# INPUT DATA:

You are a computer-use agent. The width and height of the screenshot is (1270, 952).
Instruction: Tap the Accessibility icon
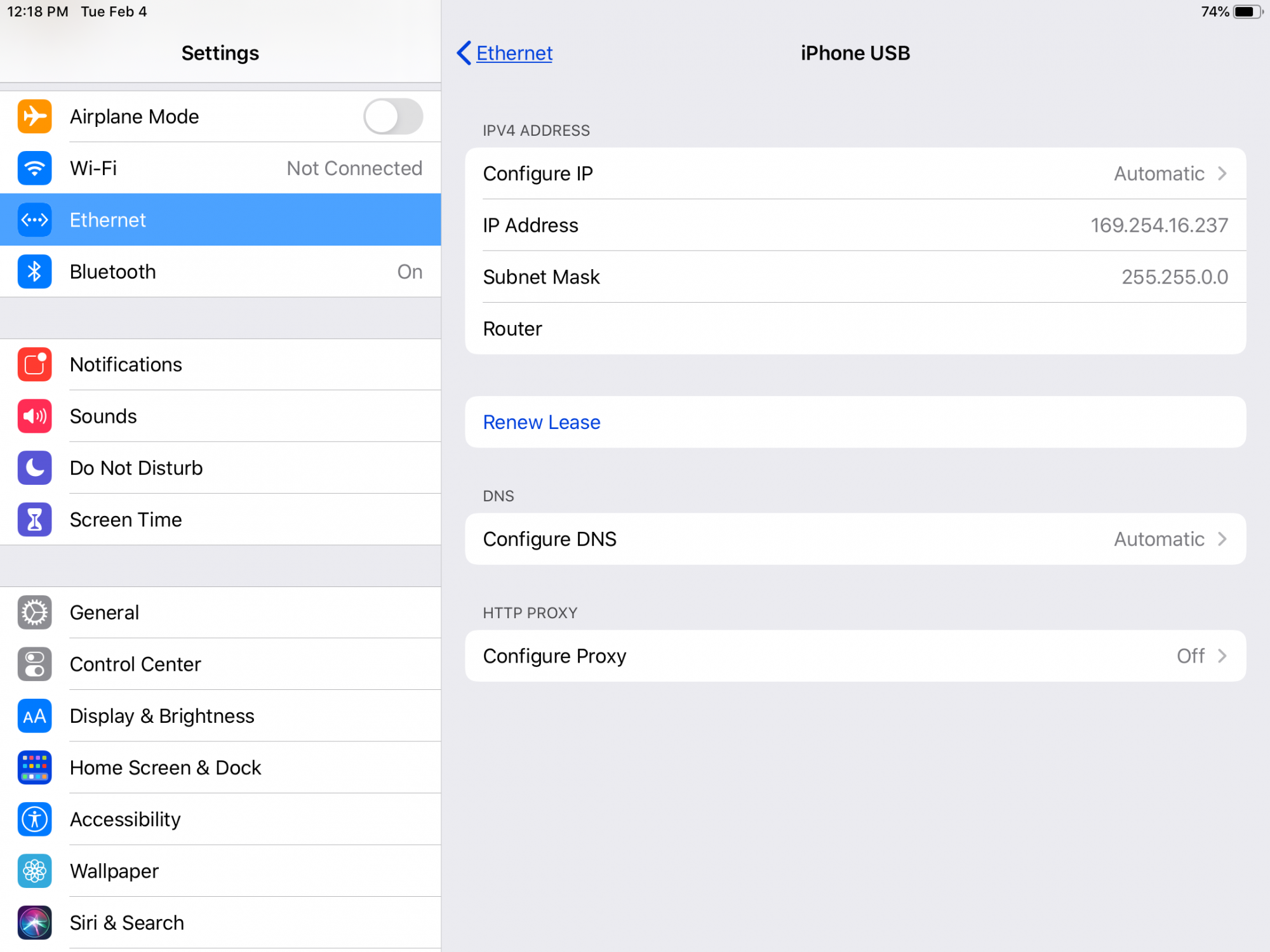34,819
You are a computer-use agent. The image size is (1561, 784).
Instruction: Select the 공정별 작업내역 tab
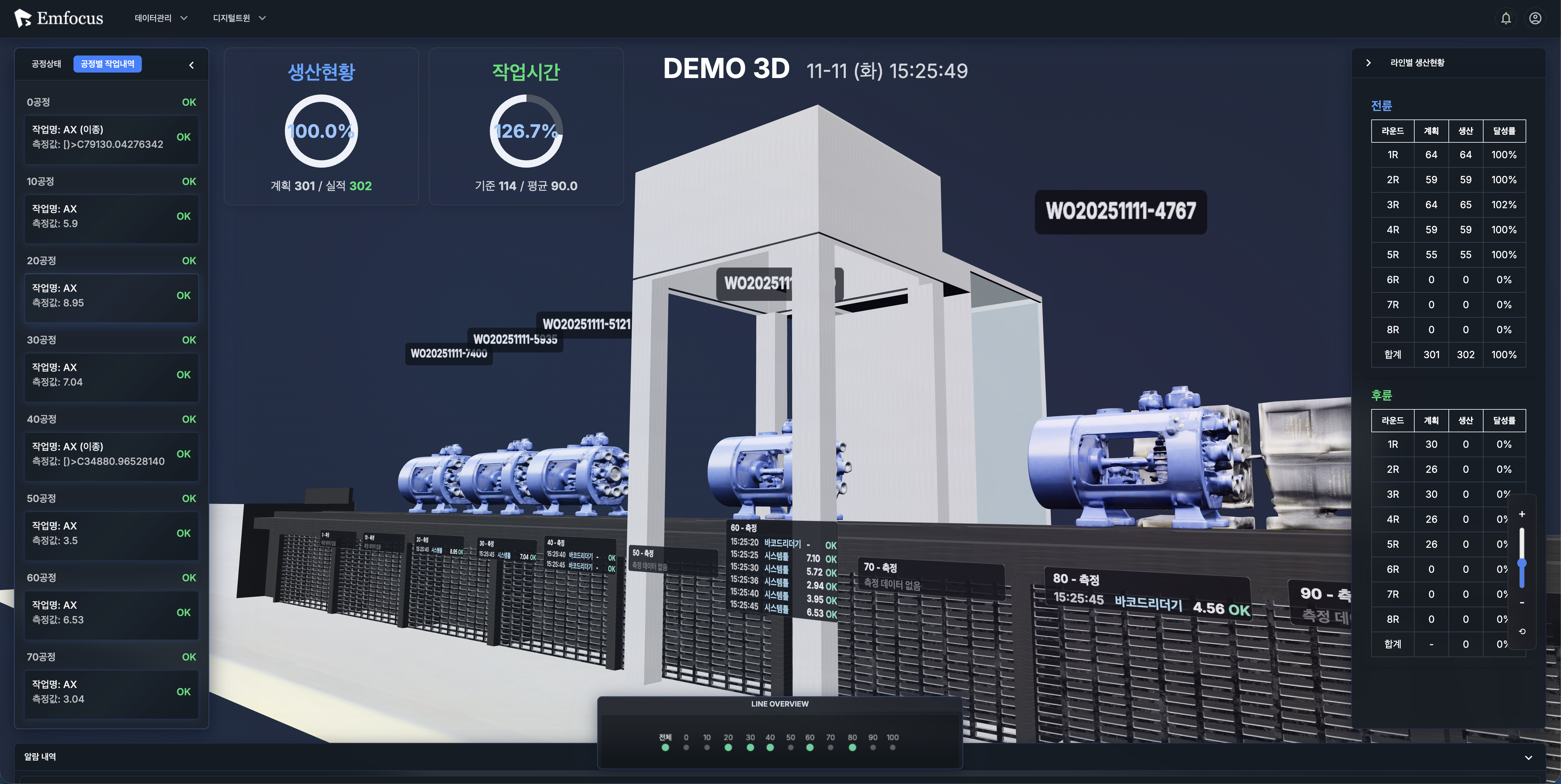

# PROBLEM TO SOLVE:
What is needed is an exact printout of all the entries, without the pictures.

# RESPONSE TO THE TASK:
You are a computer-use agent. The width and height of the screenshot is (1270, 952).
Instruction: Tap the Accessibility icon
34,819
You are a computer-use agent. The image size is (1561, 784).
Instruction: Select the 공정별 작업내역 tab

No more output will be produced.